Reviewing music according to a Spectrum of styles
and discussing the connection to the Christian faith

Friday, September 21, 2007

From the Incomplete Notes File:
The Unfinished Bill Sheffield Journal on a Shelf Review

This unfinished review was written back in May. Even back then, the review was long overdue. Rather than shelving my Bill Sheffield review until I could muster the words to finish, I decided to just share what I found scribbled in my steno pad (journal).

I guess I've been holding onto Bill Sheffield's Journal on a Shelf fir a time such as this: a slightly muggy, no-sense-in-drying-out-cause-another-storm's-coming morning in St. Louis. Returning to Concordia Seminary for the Day of Homiletical Reflection gave me the opportunity to walk my old neighborhoods--University City and Clayton; Washington University, Fontbonne University, and the Seminary. Sheffield's acoustic blues of humidity made the perfect soundtrack for my wanderings of nostalgia and melancholia.
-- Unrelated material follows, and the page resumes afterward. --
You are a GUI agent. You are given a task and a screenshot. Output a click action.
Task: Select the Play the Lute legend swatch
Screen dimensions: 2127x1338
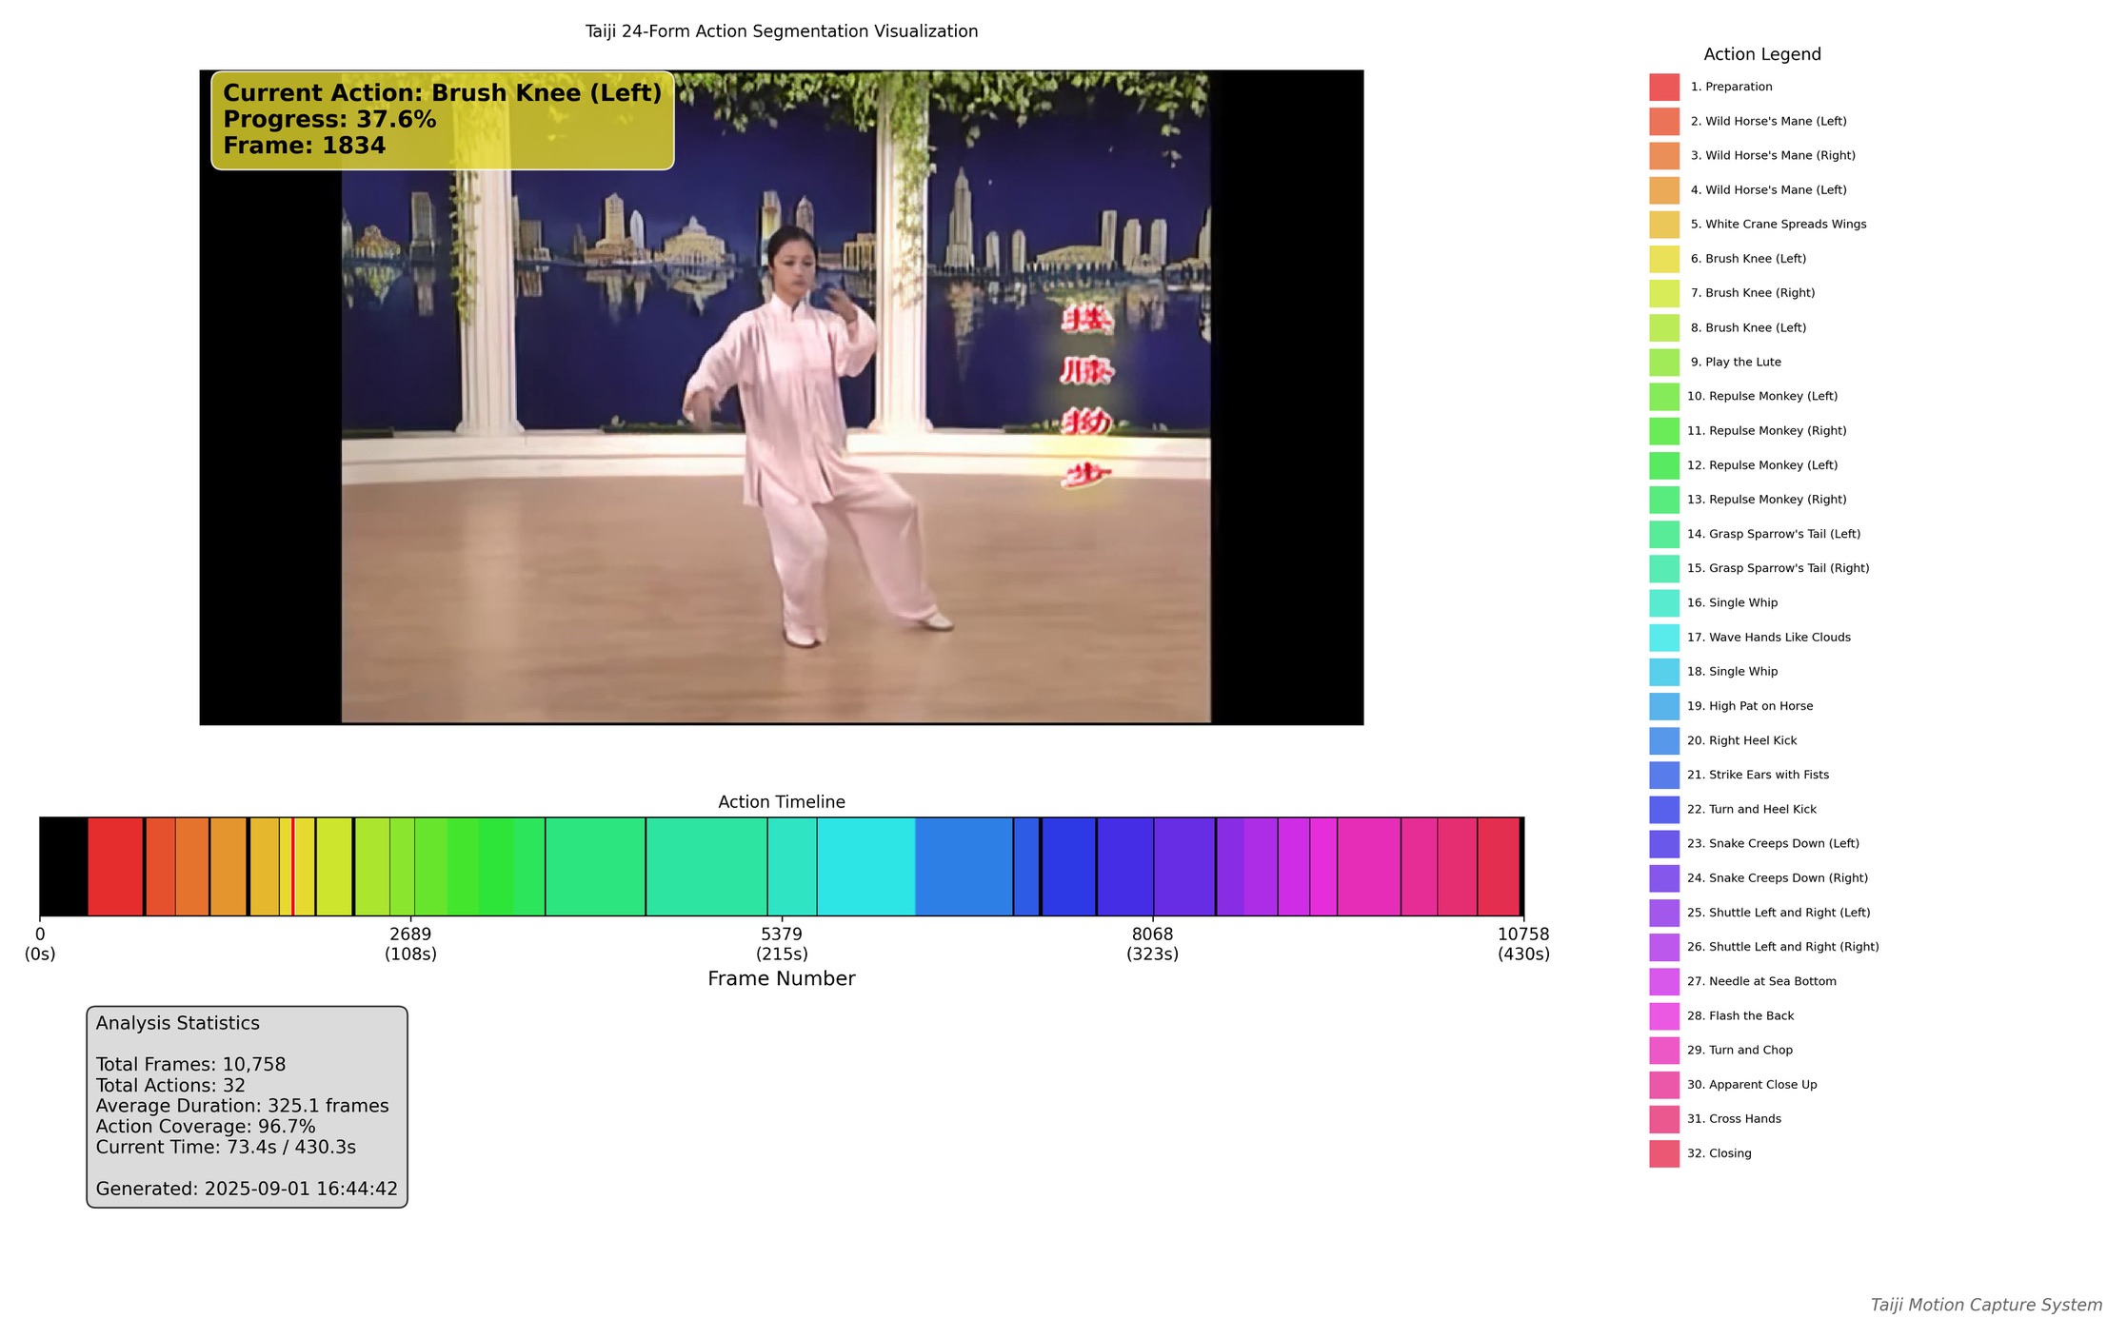pos(1663,363)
The Seminary always felt like a conflagration of two worlds. The haunting, timeless resonance of the choral chants filling the chapel with a reflection of our apostolic faith. The Mississippi River Valley's thick, mossy, humidity of blues, crossroads, and archway to discovery. Perhaps that's why Sheffield's songs rang true for my morning walk--his blues contemplates the conjunction, convergence, and conflict of the old faith and the blues. . .such as in telling off the preacher in "Black Bottom" and the more universal approach to life in "I Don't Hate Nobody" as opposed to the traditional conservative categorizing.

Thanks to Bill Sheffield and American Roots Records for the review CD.